Whitechapel Gallery has announced that Yinka Shonibare CBE RA (b. 1962, UK) is the eighth artist to receive the prestigious annual Art Icon award, generously supported by the Swarovski Foundation.
On Monday 22nd March 2021, the award will be presented during a virtual gala celebration hosted by Iwona Blazwick OBE (Director, Whitechapel Gallery), and feature an exclusive musical performance from four-time Grammy Award winner Angélique Kidjo. To protect the safety and welfare of all attendees, the event will be hosted on a digital platform and will celebrate the Gallery’s continued commitment to youth programmes and educational activities through an evening of live presentations.
“Yinka Shonibare is a truly exceptional artist and is an exemplary Art Icon. His vividly clothed figurative sculptures, the Hogarthian scenarios he creates as installations and photographs, and his beautiful films celebrate African culture while exposing the legacies of race and empire. Globally celebrated Shonibare also supports younger generations of artists in Britain and Africa; both his artistic legacy and his charitable initiatives will resonate for years to come.”
Iwona Blazwick
An online auction of artworks donated by leading contemporary artists will also take place, hosted by Phillips Auction on www.phillips.com. All funds raised will help support Whitechapel Gallery’s programme, in particular its work with thousands of children and young people each year.
The event committee includes Aki Abiola, Sir David Adjaye OBE, Dorota Audemars, Erin Bell, Terhas Berhe, David Cleaton-Roberts (Cristea Roberts Gallery), James and Jane Cohen, Robert Devereux, Karon Hepburn (Stephen Friedman Gallery), Luigi Maramotti, Bimpe Nkontchou, Oba Nsugbe, Irene Panagopoulos, Catherine Petitgas, Maria Sukkar, Nadja Swarovski, Andreas Teoh, Helen Waters (Cristea Roberts Gallery), and Cheyenne Westphal.
Shonibare is internationally renowned for his multi-layered work that explores issues of race, class and colonialism through his multi-disciplinary practice. Often incorporating references from Western art history and literature, his work questions the validity of contemporary cultural and national identities within the context of globalisation. His signature material is the vibrantly coloured ‘Dutch wax’ batik fabric. Batik was inspired by Indonesian designs, manufactured in Holland and then sold to colonies in West Africa before becoming a signifier for African identity in the 1960s.
Shonibare was born in Lagos, Nigeria and lives and works in East London. He was nominated for the Turner Prize in 2004. His sculpture, Nelson’s Ship in a Bottle, was the 2010 Fourth Plinth Commission in Trafalgar Square and is now on permanent display at The National Maritime Museum, Greenwich. His monumental installation, The British Library (2014), which celebrates the contribution made by immigrants to Britain, has been on permanent display at Tate Modern since 2019. Recently, he has had solo exhibitions in Beijing, Singapore and London, and will have a major survey exhibition at the Museum der Moderne Salzburg in March 2021. He is represented by Stephen Friedman Gallery, London; James Cohan Gallery, New York; and Goodman Gallery, South Africa.

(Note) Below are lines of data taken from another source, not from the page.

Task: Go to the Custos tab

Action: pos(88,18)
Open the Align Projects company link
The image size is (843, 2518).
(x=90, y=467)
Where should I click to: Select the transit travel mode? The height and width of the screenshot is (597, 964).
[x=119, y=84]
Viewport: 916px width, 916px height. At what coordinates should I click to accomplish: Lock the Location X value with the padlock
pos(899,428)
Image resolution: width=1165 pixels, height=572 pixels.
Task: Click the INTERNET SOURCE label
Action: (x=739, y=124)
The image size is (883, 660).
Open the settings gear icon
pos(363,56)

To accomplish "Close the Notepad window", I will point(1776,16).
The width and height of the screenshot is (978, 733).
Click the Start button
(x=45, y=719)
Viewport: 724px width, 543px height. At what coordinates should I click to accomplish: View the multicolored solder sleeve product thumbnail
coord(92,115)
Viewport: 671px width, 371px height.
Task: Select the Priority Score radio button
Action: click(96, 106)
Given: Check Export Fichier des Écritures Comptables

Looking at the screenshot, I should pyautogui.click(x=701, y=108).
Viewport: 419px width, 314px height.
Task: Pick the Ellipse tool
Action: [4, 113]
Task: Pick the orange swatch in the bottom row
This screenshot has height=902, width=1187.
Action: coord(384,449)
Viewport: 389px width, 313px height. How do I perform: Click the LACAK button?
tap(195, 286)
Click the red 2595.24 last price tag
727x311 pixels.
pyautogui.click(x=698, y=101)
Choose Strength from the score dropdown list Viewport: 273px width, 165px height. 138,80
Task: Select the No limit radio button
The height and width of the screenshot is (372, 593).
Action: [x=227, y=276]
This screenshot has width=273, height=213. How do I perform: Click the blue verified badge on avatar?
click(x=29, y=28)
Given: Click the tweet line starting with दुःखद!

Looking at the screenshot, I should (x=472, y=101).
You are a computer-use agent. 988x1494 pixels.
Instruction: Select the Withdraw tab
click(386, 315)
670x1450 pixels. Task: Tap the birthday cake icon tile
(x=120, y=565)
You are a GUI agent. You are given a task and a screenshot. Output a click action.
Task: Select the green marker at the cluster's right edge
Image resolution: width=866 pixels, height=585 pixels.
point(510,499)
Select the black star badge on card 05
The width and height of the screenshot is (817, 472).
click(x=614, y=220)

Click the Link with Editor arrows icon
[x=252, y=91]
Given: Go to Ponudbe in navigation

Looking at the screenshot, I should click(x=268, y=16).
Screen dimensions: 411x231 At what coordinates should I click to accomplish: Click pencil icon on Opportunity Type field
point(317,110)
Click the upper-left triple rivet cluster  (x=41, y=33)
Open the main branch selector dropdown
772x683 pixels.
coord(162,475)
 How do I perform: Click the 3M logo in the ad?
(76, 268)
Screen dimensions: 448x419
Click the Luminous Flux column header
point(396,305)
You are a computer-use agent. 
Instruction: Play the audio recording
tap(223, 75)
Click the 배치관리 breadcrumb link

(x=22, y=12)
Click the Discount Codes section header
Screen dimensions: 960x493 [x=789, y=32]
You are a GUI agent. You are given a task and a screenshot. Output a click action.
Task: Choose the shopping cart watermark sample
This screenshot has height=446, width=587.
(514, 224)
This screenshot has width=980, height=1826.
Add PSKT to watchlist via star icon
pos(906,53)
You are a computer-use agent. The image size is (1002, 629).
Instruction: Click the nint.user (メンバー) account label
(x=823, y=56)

Over the past 10 years, Shonibare has supported a younger generation of artists through his pioneering ‘Guest Projects’, an initiative that gives free studio space to practitioners of any discipline for a month. He is the founder of the Yinka Shonibare Foundation, which aims to promote artistic and cultural exchange between Africa and the rest of the world through an ambitious programme of artist residencies in Nigeria from 2021.
The Swarovski Foundation has supported the Whitechapel Gallery Youth Programme since 2015 as part of its commitment to championing creativity, enabling art education and celebrating the power of art to transform lives. The Youth Programme has empowered over 4,000 young people by giving them opportunities to explore contemporary art, meet creative professionals and gain new skills and practical experience to open up career paths into the creative sector.
Previous recipients of the Whitechapel Gallery Art Icon are: Sir Howard Hodgkin (2014), Richard Long (2015) Joan Jonas (2016), Peter Doig (2017) and Mona Hatoum (2018), Rachel Whiteread (2019) and Francis Alÿs (2020).